Erleichterung bei Projektentwicklern
Projektträger ist das Unternehmen TinyVillage Leipzig. Geschäftsführer Johannes Schubert zeigte sich nach der Entscheidung des Gemeinderats sichtlich erleichtert und freut sich, dass die Pläne reibungslos durch den Gemeinderat gekommen sind.
Es ist uns ein Stein vom Herzen gefallen, dass es nach der langen Zeit nun doch ziemlich reibungslos durch den Gemeinderat gekommen ist, und jetzt kann es losgehen.
Johannes Schubert
Geschäftsführer TinyVillage Leipzig
Man stehe bereits mit mehreren Partnern im engen Austausch, die ersten Bewerbergespräche sollten zeitnah beginnen. Ziel sei es, im Sommer mit der Erschließung zu starten, sodass im Winter die ersten Bewohner einziehen könnten.
Große Nachfrage nach kleinen Häusern
Die Nachfrage ist groß. Nach Angaben der Projektentwickler gibt es mehr als 200 Interessenten für ein Tiny House in Lüptitz. Mit dem erfolgten Ratsbeschluss seien nun auch Bewerbungen möglich. In einem Auswahlprozess solle nicht nur die finanzielle Tragfähigkeit, sondern auch das spätere Zusammenleben innerhalb der Siedlung eine Rolle spielen.
Lüptitz als Modell für neues Wohnen
Mit dem Tiny Village will die Gemeinde nicht nur neuen Wohnraum schaffen, sondern auch zeigen, dass bezahlbares und modernes Wohnen im ländlichen Raum möglich ist. Das ist auch ein Anliegen des scheidenden Bürgermeisters Uwe Weigelt (SPD), der das Projekt mit auf den Weg gebracht hatte. Es stecke viel Herzblut darin, sagt der 62 Jahre alte Lüptitzer, der bei der letzten Bürgermeisterwahl nicht mehr kandidierte. Es sei eine smarte Lösung. Er drücke den Investoren die Daumen.

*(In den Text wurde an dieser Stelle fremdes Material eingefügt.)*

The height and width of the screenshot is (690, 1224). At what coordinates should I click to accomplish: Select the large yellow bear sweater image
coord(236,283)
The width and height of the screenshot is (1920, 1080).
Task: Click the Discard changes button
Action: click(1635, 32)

Alle reden ja von mangelndem Wohnraum und das ist eine kleine, smarte Lösung. Und ich drücke den Investoren die Daumen, dass sie auch die Chemie in der Siedlung gut hinbekommen.
Uwe Weigelt (SPD)
Bürgermeister Lossatal
Gelingt das Vorhaben, könnte Lüptitz bundesweit Beachtung finden – als kleines Dorf mit großer Idee.